Leave out every picture, and output exactly the lines from the line containing "You are a GUI" through the last line of the data.

[Start of Attachment]

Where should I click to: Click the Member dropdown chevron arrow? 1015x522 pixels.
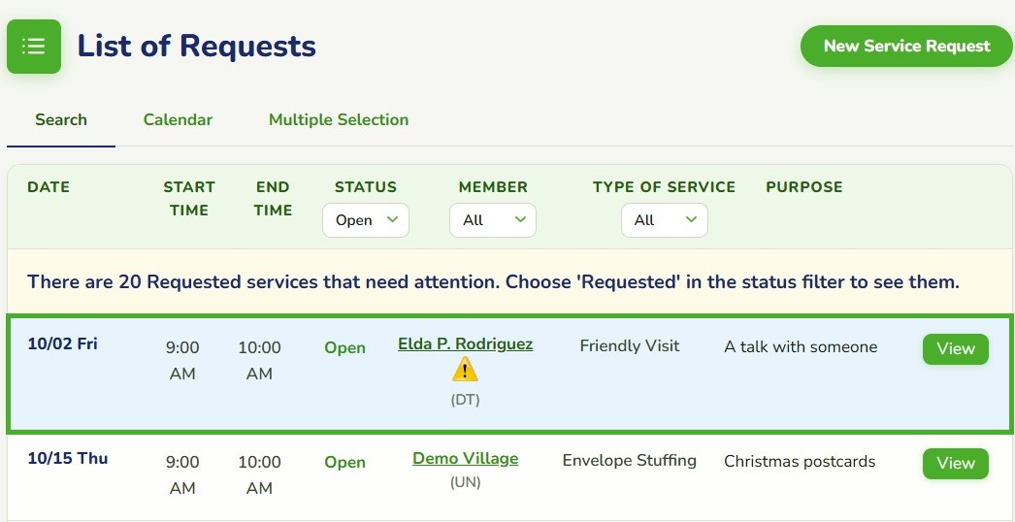click(520, 219)
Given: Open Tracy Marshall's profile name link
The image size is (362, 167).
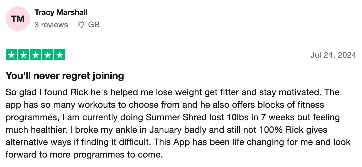Looking at the screenshot, I should pos(61,13).
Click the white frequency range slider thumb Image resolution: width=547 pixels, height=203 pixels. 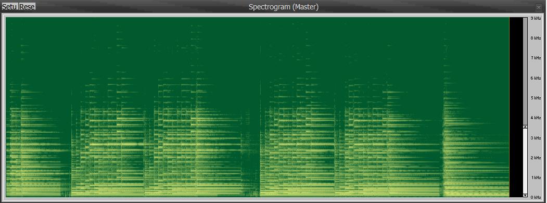[x=525, y=161]
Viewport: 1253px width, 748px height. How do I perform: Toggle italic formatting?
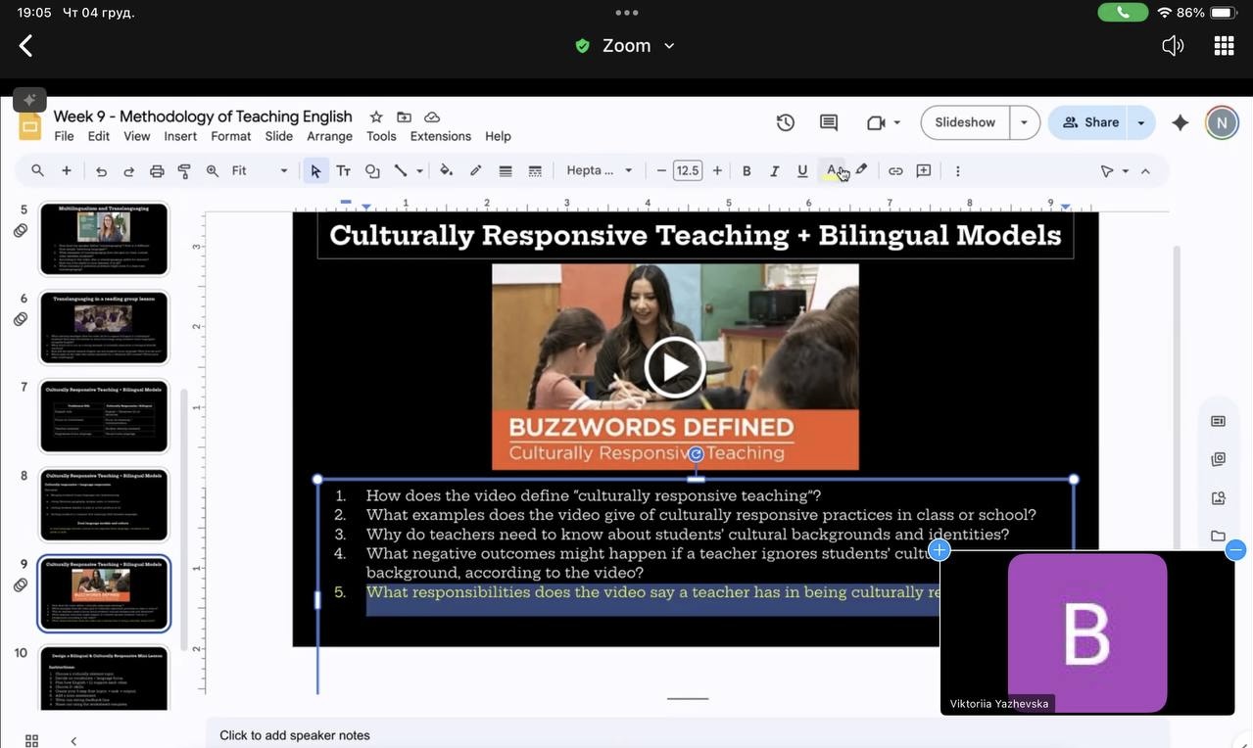coord(774,170)
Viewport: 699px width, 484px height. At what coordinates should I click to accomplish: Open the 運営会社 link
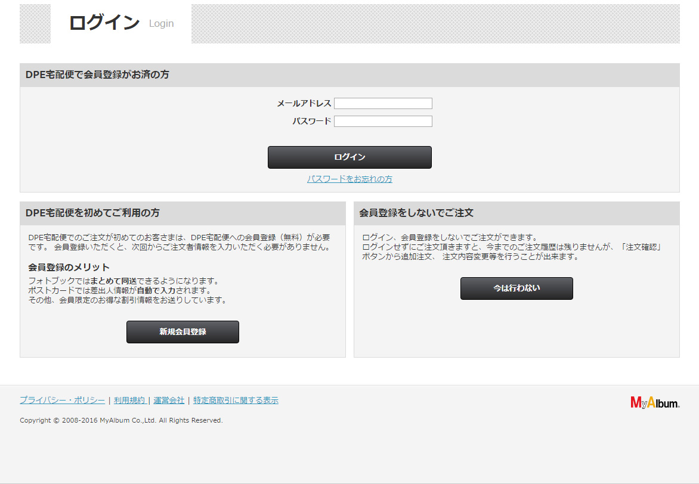tap(169, 400)
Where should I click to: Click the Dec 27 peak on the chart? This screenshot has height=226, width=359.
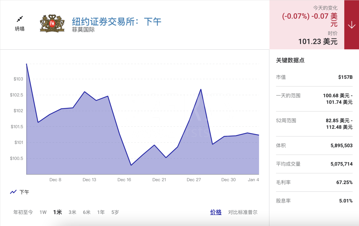(x=200, y=89)
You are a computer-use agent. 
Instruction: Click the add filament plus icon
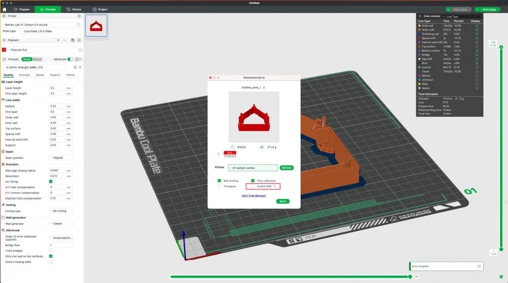click(x=58, y=40)
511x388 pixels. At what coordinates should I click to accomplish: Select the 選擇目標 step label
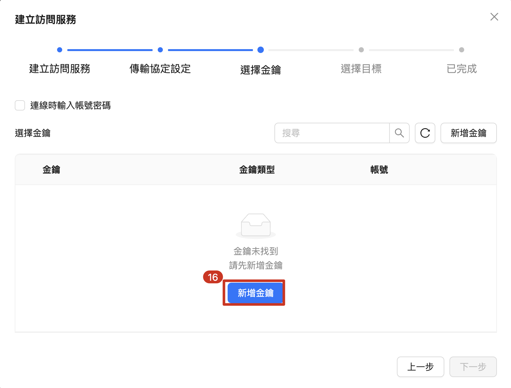(x=361, y=69)
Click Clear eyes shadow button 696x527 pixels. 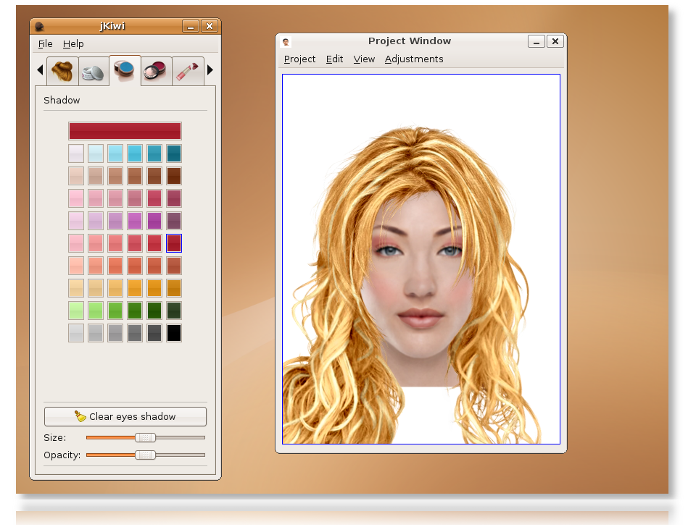125,417
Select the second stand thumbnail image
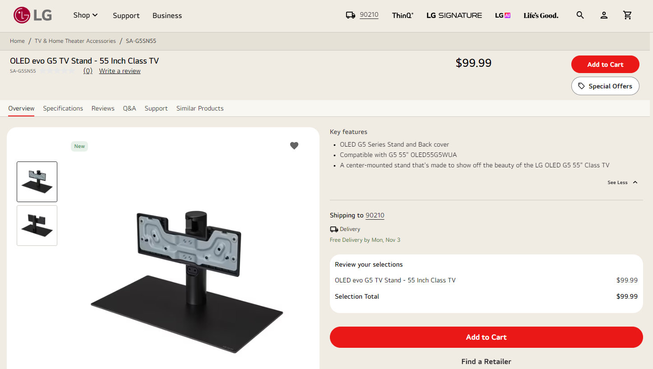This screenshot has height=369, width=653. pos(37,226)
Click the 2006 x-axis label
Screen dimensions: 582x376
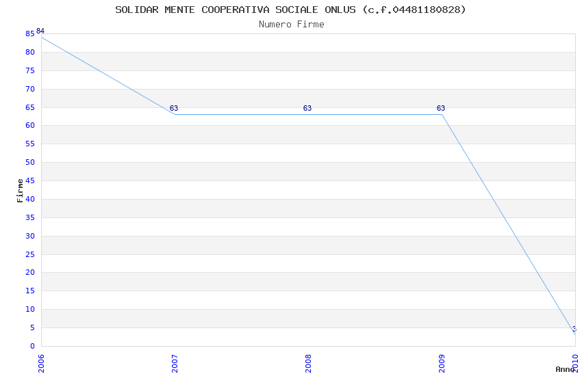[x=41, y=364]
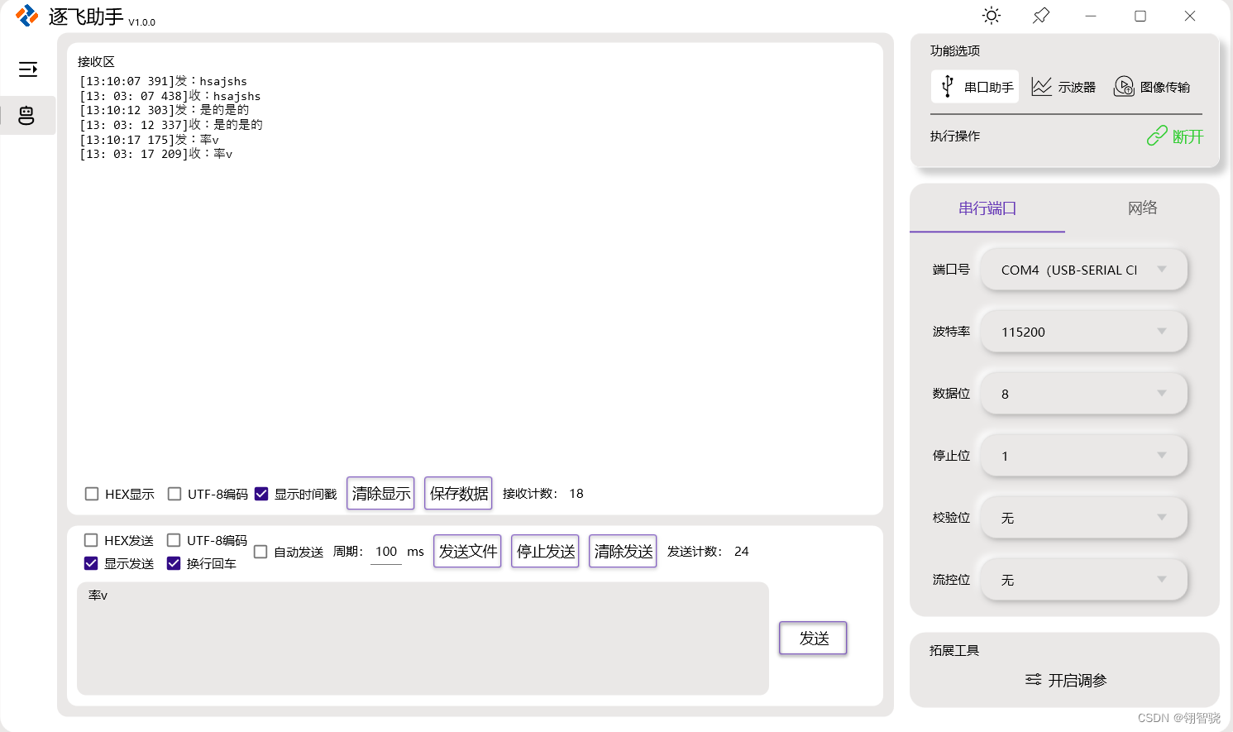Select the serial device icon in the sidebar

tap(27, 116)
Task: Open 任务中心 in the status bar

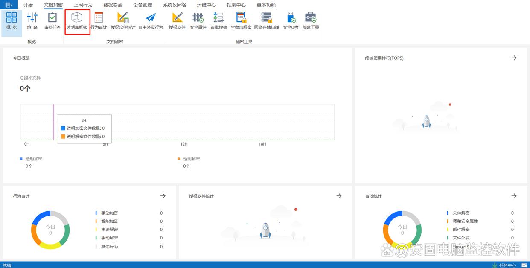Action: (x=507, y=265)
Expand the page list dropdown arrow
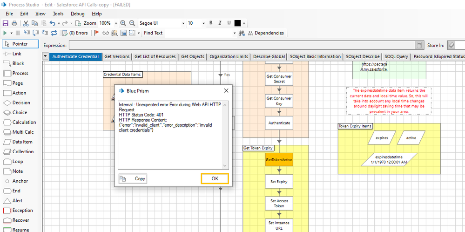This screenshot has height=232, width=465. coord(45,56)
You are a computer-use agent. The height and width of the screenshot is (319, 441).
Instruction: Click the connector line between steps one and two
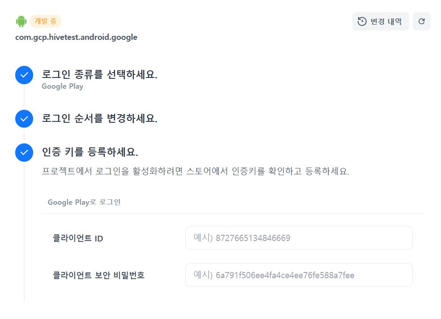(x=24, y=96)
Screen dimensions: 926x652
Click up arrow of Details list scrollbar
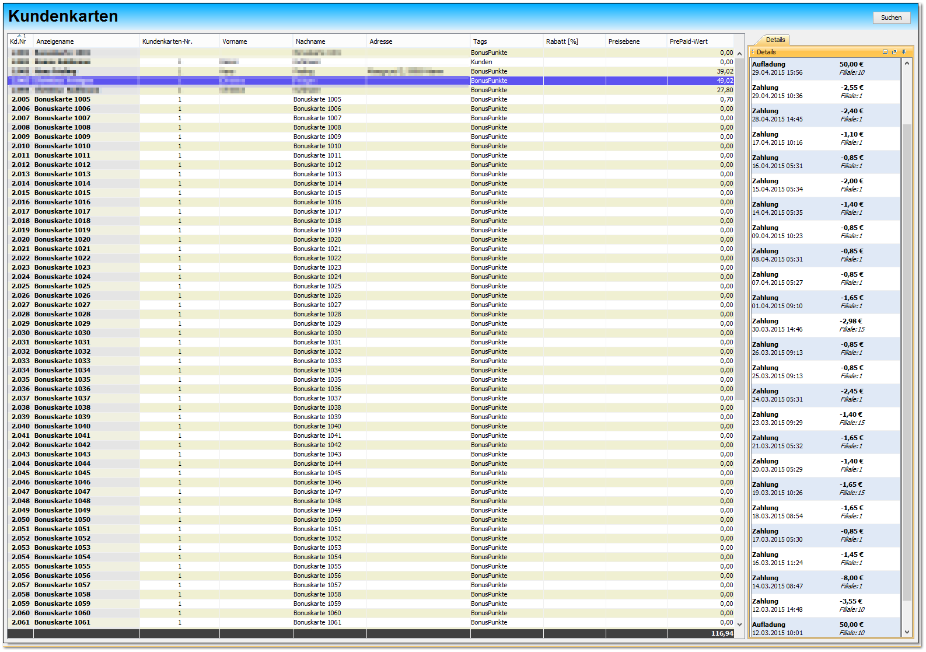tap(907, 63)
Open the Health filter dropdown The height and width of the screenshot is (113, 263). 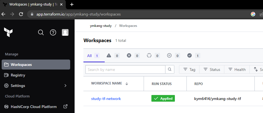click(237, 70)
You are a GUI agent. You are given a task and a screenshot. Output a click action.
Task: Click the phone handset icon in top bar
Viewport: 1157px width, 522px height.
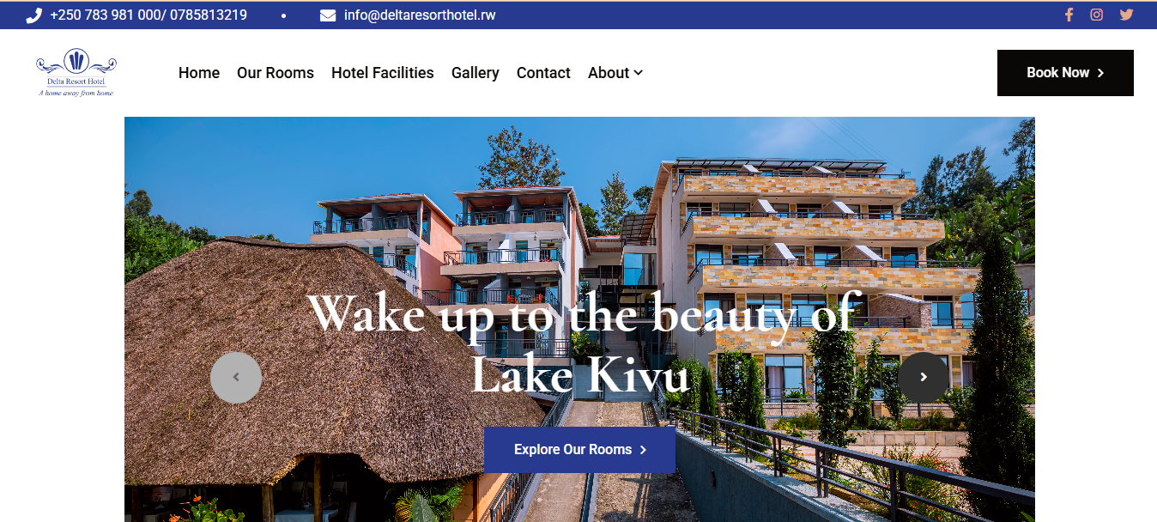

[End of Attachment]

Solution to the exercise:
You are a GUI agent. You are given a task and a screenshot. Output a click action.
Task: Click the phone handset icon in top bar
Viewport: 1157px width, 522px height.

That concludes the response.